Below are notes on converting EML documents to v2.1.0. For each statement, answer yes or no according to those notes and quote the words that decide it: 1. The stylesheet converts valid EML 2.0-series documents to EML 2.1.0. 2. The stylesheet updates namespaces to eml-2.1.0 and stmml-1.0. 3. An access tree that was a child of a dataset will be moved to the eml-level.

## Excerpted passage
________

Converting EML documents from v2.0.0/1 to v2.1.0

2.1. 	About the EML conversion stylesheet
An XSL stylesheet, 'eml201to210.xsl' is provided to convert valid 
EML 2.0-series documents to EML 2.1.0. The intent of this reference to not 
to provide comprehensive instructions for transforming XML documents since 
adequate information is available elsewhere. A few specific examples will 
be given here, along with recommended practices and discussion of issues 
likely to occur when transforming EML 2.0 to 2.1. The reader is referred to 
XSLT references available at W3C schools (http://www.w3schools.com/xsl/), 
Wikipedia (http://www.wikipedia.org/), W3C (http://www.w3.org/Style/XSL/) 
and various books for more information about using XSLT to transform XML 
documents.
  
The stylesheet performs these basic tasks:
   1. Updates namespaces to eml-2.1.0 and stmml-1.1
   2. Encloses XML markup within <additionalMetadata> sections in <metadata> tags
   3. Renames elements <method> and <datetime>
   4. Moves access trees:
         1. if an access tree was a child of a dataset, citation, software or protocol, it will be moved to the eml-level.

________

## Information shown
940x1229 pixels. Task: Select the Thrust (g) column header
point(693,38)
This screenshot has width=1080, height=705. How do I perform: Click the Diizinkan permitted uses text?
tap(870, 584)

________

## Reply to the exercise
1. Yes: "to convert valid EML 2.0-series documents to EML 2.1.0"
2. No: "Updates namespaces to eml-2.1.0 and stmml-1.1"
3. Yes: "if an access tree was a child of a dataset, citation, software or protocol, it will be moved to the eml-level."